Add custom commit message and commit signing support to deploy action

[Copilot]

Organizations with branch rulesets requiring specific commit message formats or signed commits had no way to configure the deploy action's hardcoded "deploy opentelemetry" commit message or enable commit signing.

Changes

• New commit_message input — replaces hardcoded "deploy opentelemetry" in both the direct push and pull request fallback paths; defaults to the existing string for backward compatibility
• New ssh_signing_key input — SSH private key for signing commits using git's built-in SSH signing support (available on all GitHub-hosted runners with git 2.34+); mutually exclusive with gpg_private_key
• New gpg_private_key input — armored GPG private key for signing commits; mutually exclusive with ssh_signing_key
• New gpg_passphrase input — optional passphrase for the GPG private key (only used when gpg_private_key is set)
• Early validation — the workflow fails immediately with a clear error if both ssh_signing_key and gpg_private_key are set at the same time
• "Configure commit signing (SSH)" step — writes the SSH key to ~/.ssh/signing_key, sets git config gpg.format ssh and git config user.signingkey, and enables commit.gpgsign
• "Configure commit signing (GPG)" step — imports the GPG key, extracts the key ID and keygrip, configures git signing, and pre-caches the passphrase via gpg-preset-passphrase for non-interactive use

Only one of ssh_signing_key or gpg_private_key may be set; setting both is an error.

Usage

# SSH signing
- uses: plengauer/Thoth/actions/instrument/deploy@v5
  with:
    commit_message: 'chore(otel): deploy instrumentation'
    ssh_signing_key: ${{ secrets.SSH_SIGNING_KEY }}

# GPG signing
- uses: plengauer/Thoth/actions/instrument/deploy@v5
  with:
    commit_message: 'chore(otel): deploy instrumentation'
    gpg_private_key: ${{ secrets.GPG_PRIVATE_KEY }}
    gpg_passphrase: ${{ secrets.GPG_PASSPHRASE }}

Note: Commit signing applies to the direct push path. The pull request fallback path (peter-evans/create-pull-request) uses the custom commit message but does not sign commits.

[plengauer]

Hello, thanks for contributing for the first time!

[plengauer]

@copilot are the gpg parameters really necessary? Cant this commit signing be simplified considering we know we run on a github hosted runner?

[Copilot]

@copilot are the gpg parameters really necessary? Cant this commit signing be simplified considering we know we run on a github hosted runner?

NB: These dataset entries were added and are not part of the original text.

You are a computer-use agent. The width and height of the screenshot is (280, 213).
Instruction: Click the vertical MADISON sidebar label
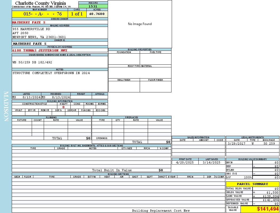pyautogui.click(x=6, y=107)
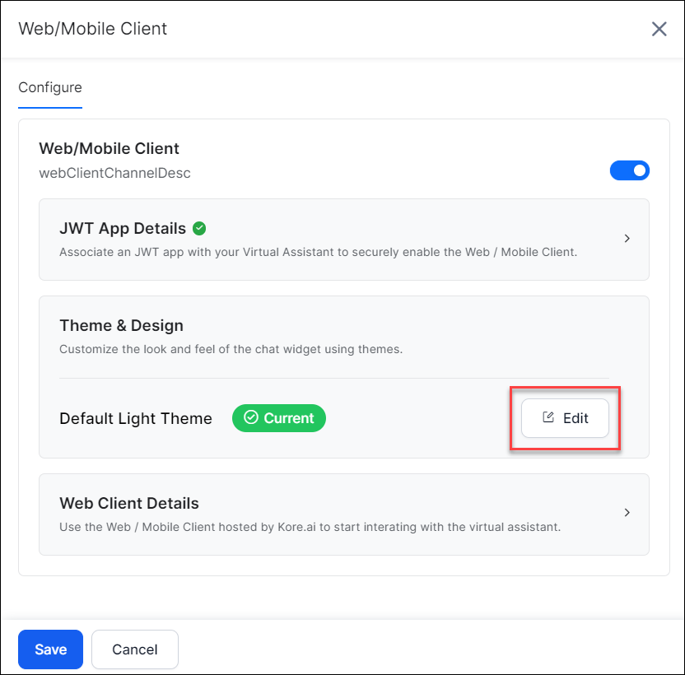Image resolution: width=685 pixels, height=675 pixels.
Task: Click the webClientChannelDesc description text
Action: [x=114, y=173]
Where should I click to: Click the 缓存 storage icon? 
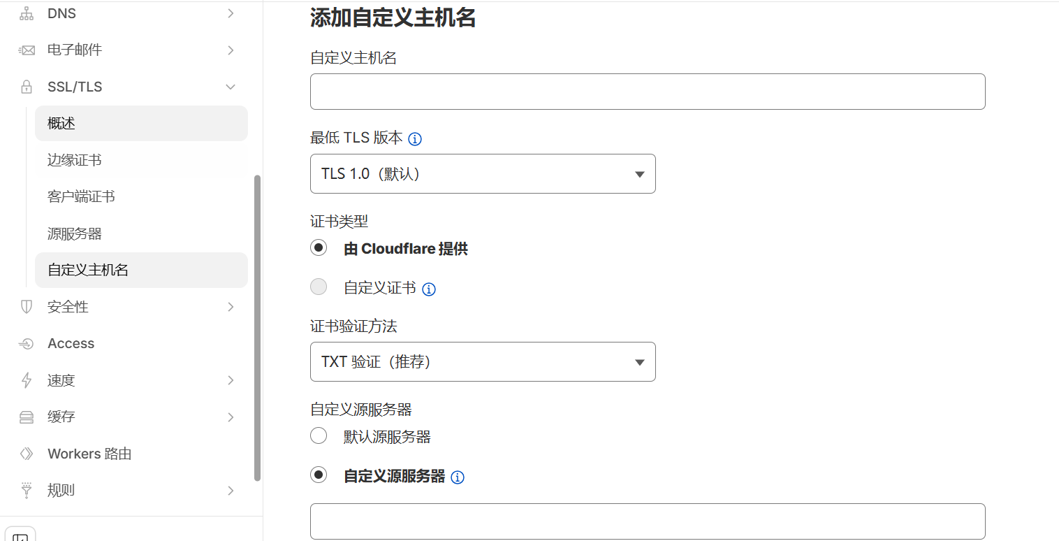pos(27,417)
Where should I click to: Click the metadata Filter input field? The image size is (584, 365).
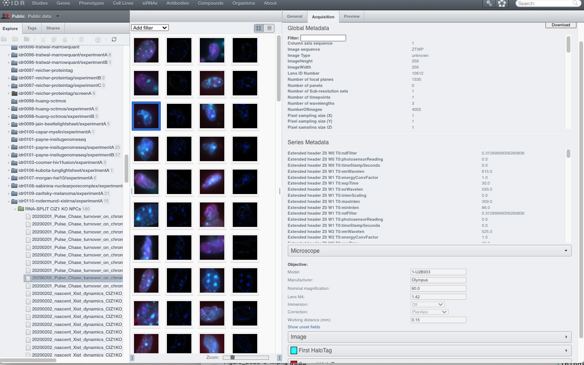click(x=323, y=38)
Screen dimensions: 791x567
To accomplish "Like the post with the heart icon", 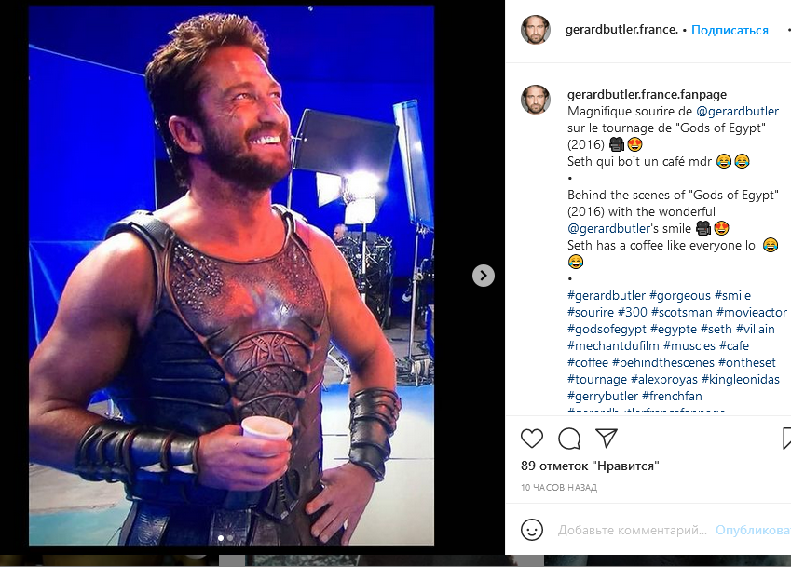I will pos(532,438).
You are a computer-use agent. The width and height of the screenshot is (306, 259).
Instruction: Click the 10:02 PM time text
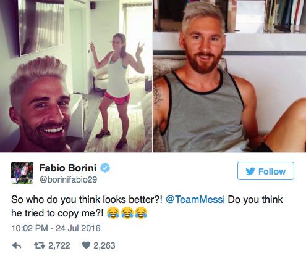tap(30, 228)
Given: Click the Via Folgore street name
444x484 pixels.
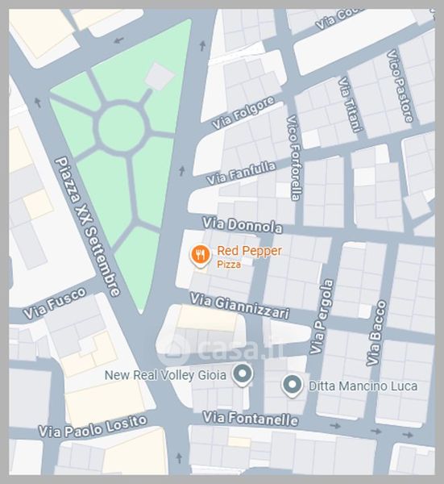Looking at the screenshot, I should pyautogui.click(x=243, y=113).
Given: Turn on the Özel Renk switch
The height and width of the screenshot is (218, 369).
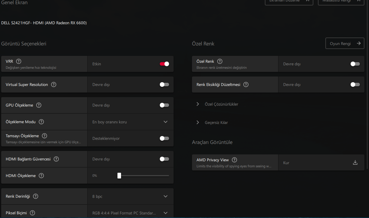Looking at the screenshot, I should [x=355, y=64].
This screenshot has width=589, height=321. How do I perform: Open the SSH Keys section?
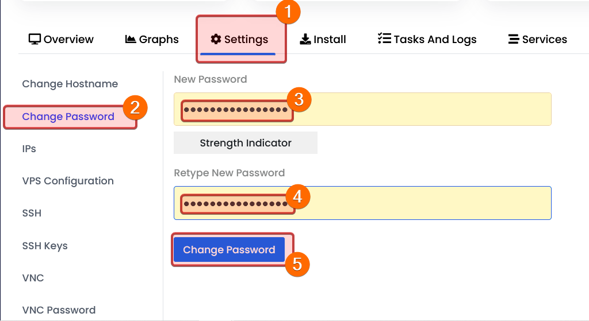tap(45, 246)
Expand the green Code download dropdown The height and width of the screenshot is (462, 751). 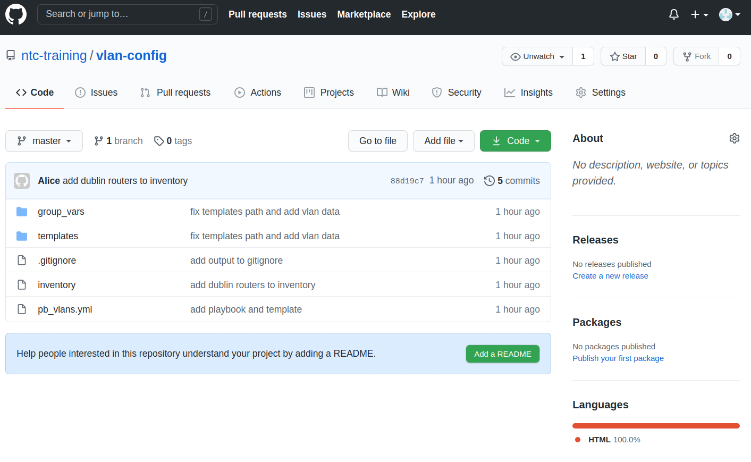point(515,141)
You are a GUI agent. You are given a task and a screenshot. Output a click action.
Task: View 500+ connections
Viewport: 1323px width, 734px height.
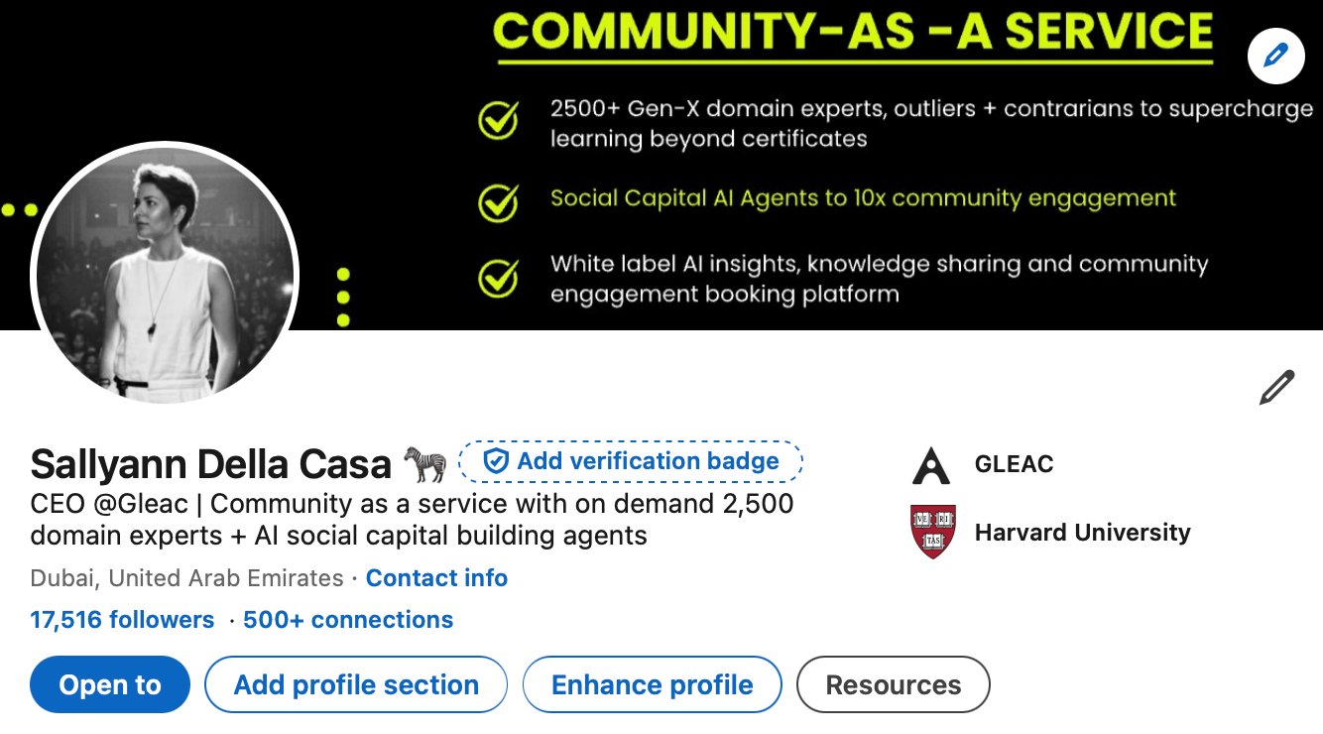348,620
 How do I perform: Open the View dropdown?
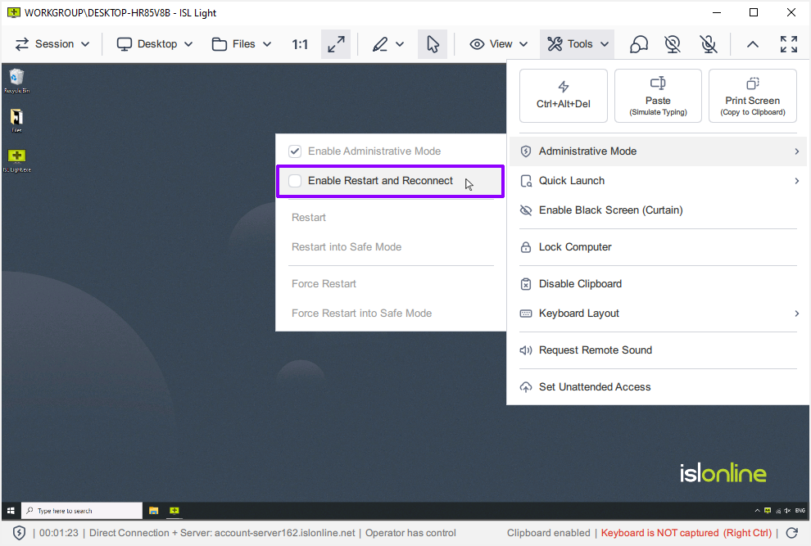point(497,43)
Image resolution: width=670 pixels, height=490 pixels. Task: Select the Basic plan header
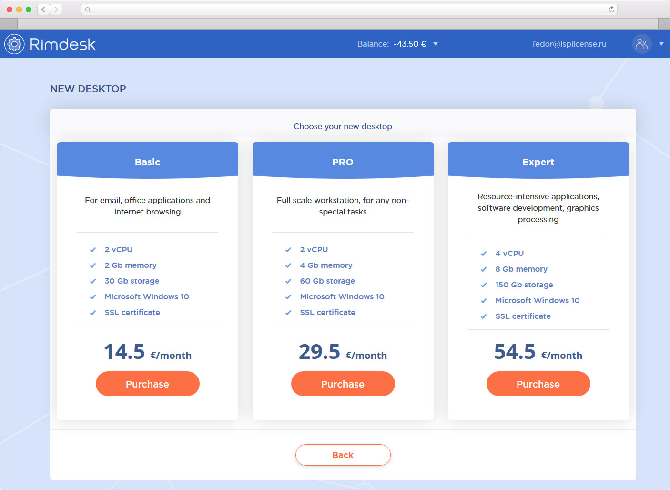pos(147,162)
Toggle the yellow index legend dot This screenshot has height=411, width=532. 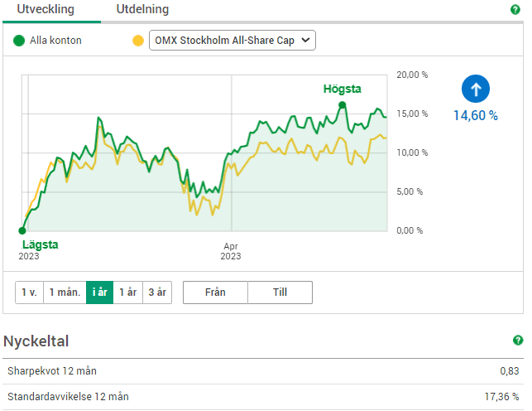point(138,41)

Simplified in 7a0b56c. Replaced the two GPG inputs (gpg_private_key + gpg_passphrase) with a single ssh_signing_key input that uses git's SSH signing support (available on all GitHub-hosted runners with git 2.34+). This drops all GPG agent setup, passphrase caching, and key fingerprint extraction — the signing step is now just writing the key to a file and setting two git config options.

[plengauer]

@copilot should we do bith the sdh thing and yhe gpg depending on whats available? Specify in the desc that onky obe group of input vats may be set and fail early in the workflow if all are set

[Copilot]

@copilot should we do bith the sdh thing and yhe gpg depending on whats available? Specify in the desc that onky obe group of input vats may be set and fail early in the workflow if all are set

Done in 2af099f. Both ssh_signing_key and gpg_private_key/gpg_passphrase are now available. A dedicated validation step runs first and exits with a clear error (::error::Only one of ssh_signing_key or gpg_private_key may be set, not both.) if both are supplied. The SSH and GPG signing steps are mutually exclusive via their if: conditions. The input descriptions also note the mutual exclusivity.

[Copilot]

Pull request overview

This PR enhances the actions/instrument/deploy composite action to support configurable deployment commit messages and optional commit signing, addressing org policies that require specific commit formats and/or signed commits.

Changes:

• Add a commit_message input and use it for both the direct push and PR fallback commit messages (defaulting to the prior "deploy opentelemetry" for compatibility).
• Add optional commit signing configuration via either ssh_signing_key (SSH signing) or gpg_private_key (+ optional gpg_passphrase) with early mutual-exclusion validation.